The birds’ nest being an inspiration for the design came naturally as a result of understanding and appreciating the site selected. It is also important to touch on the process behind the site selection, Al Qudra Desert, which features clusters of man-made lakes. Just a 45-minute drive from Dubai’s central downtown district, the lakes of the Al Qudra desert provide sanctuary for those wishing to disconnect from the bustle of the city and get to experience true stillness. The Al Qudra lakes are home to various species of birds native to the area, which then influenced my choosing birds’ nests as the inspiration for my design.
Your design shows care for sustainability and eco-friendly construction methods, is this something you want to keep up in the future?
Sustainability is a shared goal to aspire to on both an individual and global scale. It ensures the longevity of our own generation without compromising the needs of future generations. A sustainable solution does not necessarily mean incorporating the latest technologies into our designs, it can be as simple as borrowing and adopting the techniques and construction methods of our ancestors. Moreover, to be sustainable is an act of compassion towards all living beings who share our environment. So yes, sustainability is something I want to uphold in future projects.
What did you find most challenging while working on the project and what did you enjoy the most?
This project presented me with two challenges. Firstly, working with organic forms is very new to me; I had to ensure that the internal spaces are optimized for comfort yet remained functional within the structural envelope. The second challenge was to parametrically generate the form, structure, and facade system. This design method is new to me and presented its own set of challenges. The parametric design process, however, allowed me to explore various adaptations with ease, meaning any modifications to adapt to different spatial needs are easily generated. The challenges I faced granted me the opportunity to learn, grow, and develop my skill set — and that is where I found my enjoyment.
Is there a dream project you would like to see coming to life or a dream team you’d like to work with?
If granted the opportunity to see a project come to life, it would be the Areesh Retreat. A tremendous amount of effort, thought, and detail is afforded to all my projects. However, the Areesh Retreat is the one project I hold dear. As for a dream team I’d like to work with, I would say X Architects. They have always been a vital source of inspiration to me — I admire their philosophy and work ethic. Most importantly, their sensitive approach to culture and the environment is something that resonates with me.

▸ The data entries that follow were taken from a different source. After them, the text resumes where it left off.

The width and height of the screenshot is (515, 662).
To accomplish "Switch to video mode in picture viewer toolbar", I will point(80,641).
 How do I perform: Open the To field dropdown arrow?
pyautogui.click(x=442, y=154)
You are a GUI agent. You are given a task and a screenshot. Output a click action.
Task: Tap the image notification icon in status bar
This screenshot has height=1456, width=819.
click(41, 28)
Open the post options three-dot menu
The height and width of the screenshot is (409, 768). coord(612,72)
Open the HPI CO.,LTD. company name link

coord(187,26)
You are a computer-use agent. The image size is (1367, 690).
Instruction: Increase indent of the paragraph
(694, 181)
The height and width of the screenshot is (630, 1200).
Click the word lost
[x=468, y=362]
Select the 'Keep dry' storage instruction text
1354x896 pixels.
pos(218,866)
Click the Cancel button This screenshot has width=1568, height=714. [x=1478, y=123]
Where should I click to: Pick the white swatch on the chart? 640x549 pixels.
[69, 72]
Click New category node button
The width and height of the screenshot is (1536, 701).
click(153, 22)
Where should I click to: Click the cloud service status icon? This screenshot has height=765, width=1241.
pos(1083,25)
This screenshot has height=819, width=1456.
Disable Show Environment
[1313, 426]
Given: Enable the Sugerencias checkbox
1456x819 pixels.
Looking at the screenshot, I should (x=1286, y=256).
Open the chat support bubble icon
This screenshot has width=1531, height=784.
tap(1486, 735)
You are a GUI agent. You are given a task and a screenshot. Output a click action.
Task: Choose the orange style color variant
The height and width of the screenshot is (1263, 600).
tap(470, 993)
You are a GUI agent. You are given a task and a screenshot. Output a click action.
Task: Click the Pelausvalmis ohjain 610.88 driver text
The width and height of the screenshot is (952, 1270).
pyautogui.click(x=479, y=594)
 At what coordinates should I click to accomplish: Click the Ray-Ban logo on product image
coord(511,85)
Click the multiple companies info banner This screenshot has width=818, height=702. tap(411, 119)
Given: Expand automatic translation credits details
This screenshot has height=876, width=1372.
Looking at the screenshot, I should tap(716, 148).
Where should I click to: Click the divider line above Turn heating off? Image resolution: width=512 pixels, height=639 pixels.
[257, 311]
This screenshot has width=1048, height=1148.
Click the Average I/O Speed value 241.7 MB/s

What does winning the LIV Awards mean to you in terms of validation and recognition of your work in the architecture industry?
Winning the LIV Awards has brought about a newly instilled confidence in my abilities and potential, coupled with a renewed sense of vigour. It is the first stepping stone in my career as an architect, and I am truly grateful for this opportunity and the possibilities it grants me.
In the future, would you like to repurpose the idea behind this project?
There is so much inspiration to take from nature and cultural qualities that inform and add richness to the spaces we create. This project was conceived from both a cultural (areesh) and a site-specific element (birds’ nests). Nevertheless, given its adaptive and contextual approach, the concept behind this project may be reimagined and reoriented to meet the needs of future projects.
Talking to Al Harbi reveals an architect deeply rooted in his surroundings and culture, bringing a unique perspective to the design world. His project, the Areesh Retreat, serves as an emblem of an architectural philosophy that intertwines tradition with sustainability, exemplifying the possibility of a design future that respects and incorporates the wisdom of the past. As he moves forward in his career, Al Harbi carries with him the potential to redefine how we perceive and construct our built environment. With an approach that so beautifully amalgamates cultural heritage and ecological considerations, we can’t help but anticipate what he will bring to the design table next.